Roosevelt rose above personal and political challenges to emerge as one of the nation’s most revered and influential presidents. In 1921, at the age of 39, he contracted polio and thereafter was burdened with leg braces; eventually, he was confined to a wheelchair. From the time he was first elected to the presidency in 1932 to mid-1945, when he died while in office, Roosevelt presided over two of the biggest crises in U.S. history: the Great Depression of the 1930s and World War II.
FDR implemented drastic and oft-criticized legislation to help boost America out of the Great Depression. Although he initially tried to avoid direct U.S. involvement in World War II, which began in 1939, the bombing of Pearl Harbor in December 1941 thrust American headlong into the conflict.

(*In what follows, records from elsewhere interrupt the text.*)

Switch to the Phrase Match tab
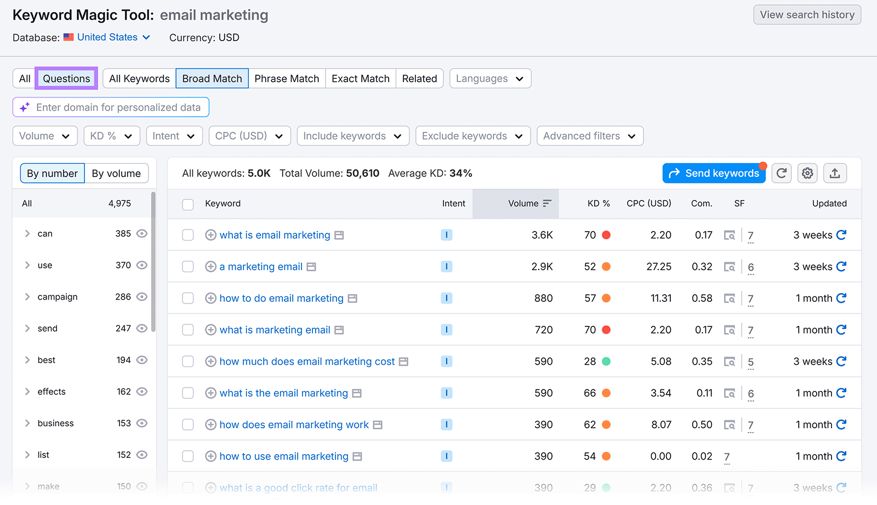This screenshot has height=505, width=877. (287, 78)
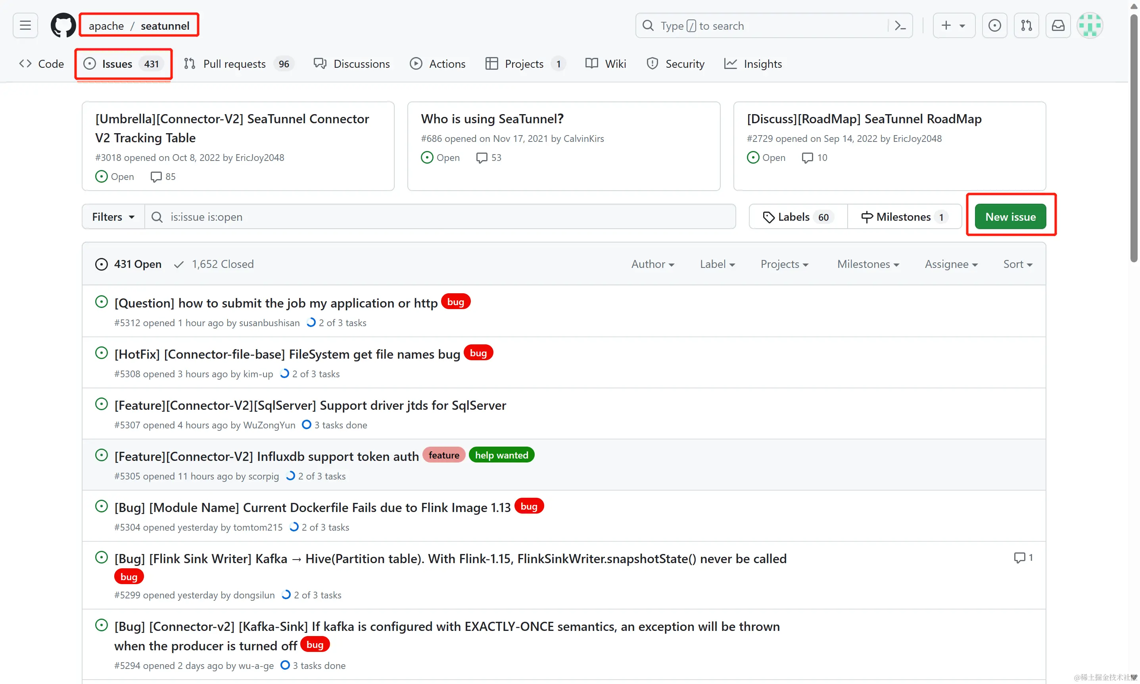Expand the Sort dropdown
Viewport: 1140px width, 684px height.
(x=1017, y=264)
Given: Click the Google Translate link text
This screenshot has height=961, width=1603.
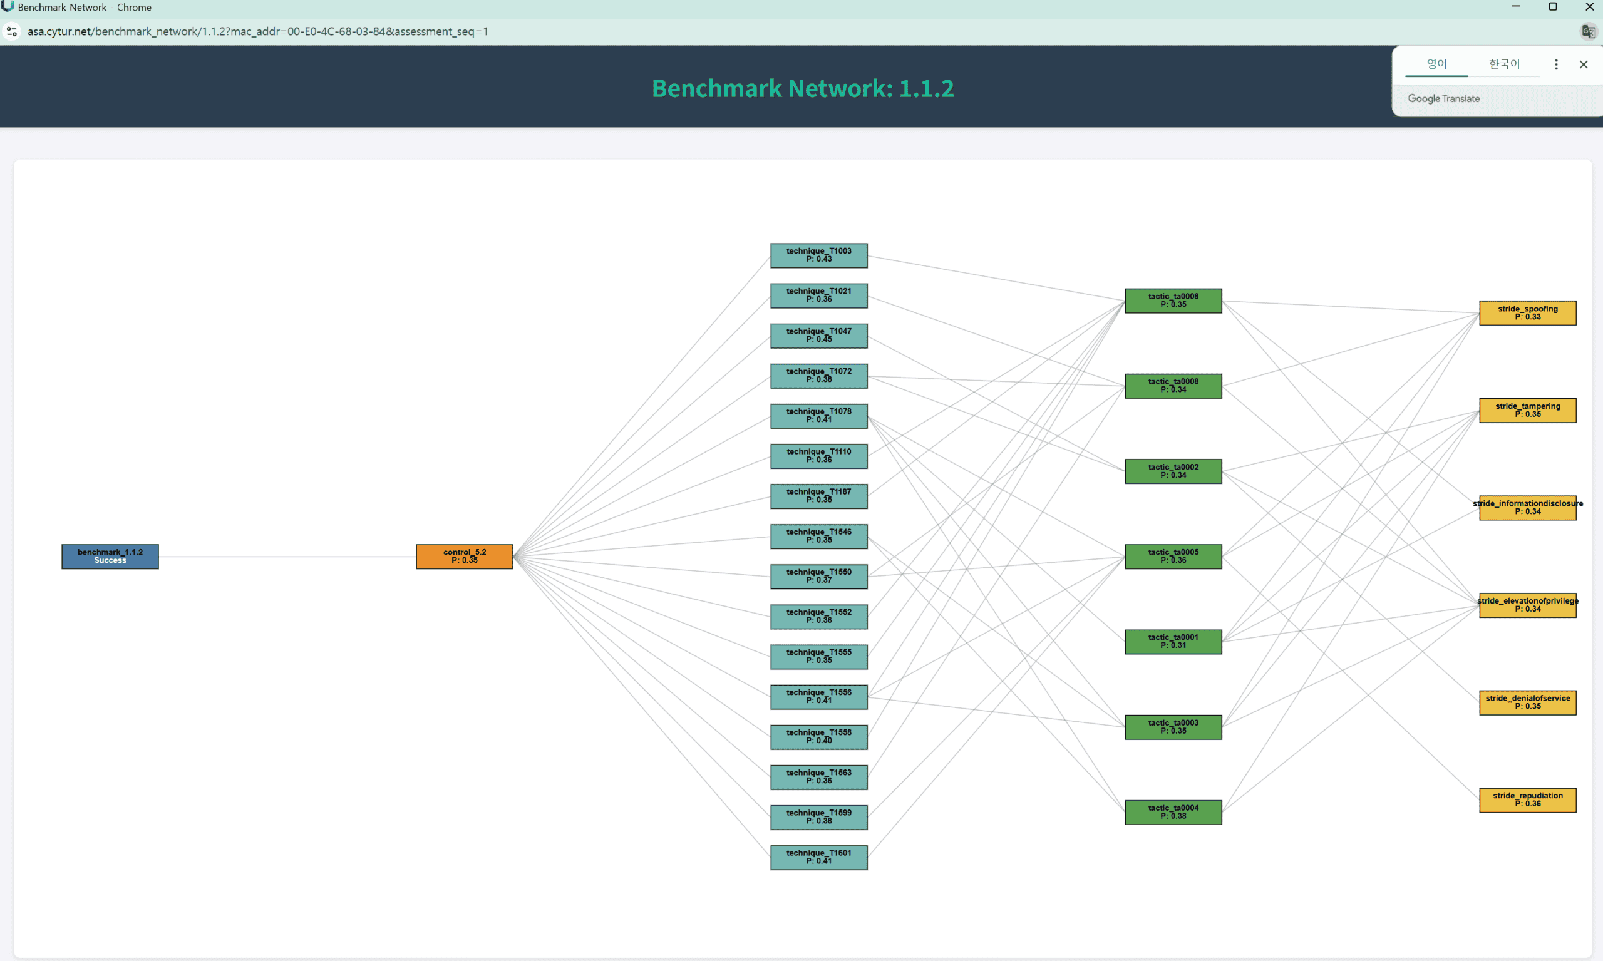Looking at the screenshot, I should pos(1444,98).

By the time Roosevelt was elected to his fourth term, the war had taken a turn in favor of the Allies, but FDR’s health was already on the decline. His arteriosclerosis (hardening of the arteries) had been worsened by the stress of serving as a war-time president. In April 1945, just over four months before the war finally ended in an Allied victory, FDR died of a stroke at his vacation home in Warm Springs, Georgia.
In 1947, with President Harry Truman, Roosevelt’s vice president, in office, Congress proposed a law that would limit presidents to two consecutive terms. Up to that time, presidents had either voluntarily followed George Washington’s example of serving a maximum of two terms, or were unsuccessful in winning a third. (In 1912, Theodore Roosevelt, who had completed William McKinley’s term before being elected in his own right, ran for reelection but lost.) In 1951, the 22nd Amendment to the Constitution was passed, officially limiting a president’s tenure in office to two terms of four years each.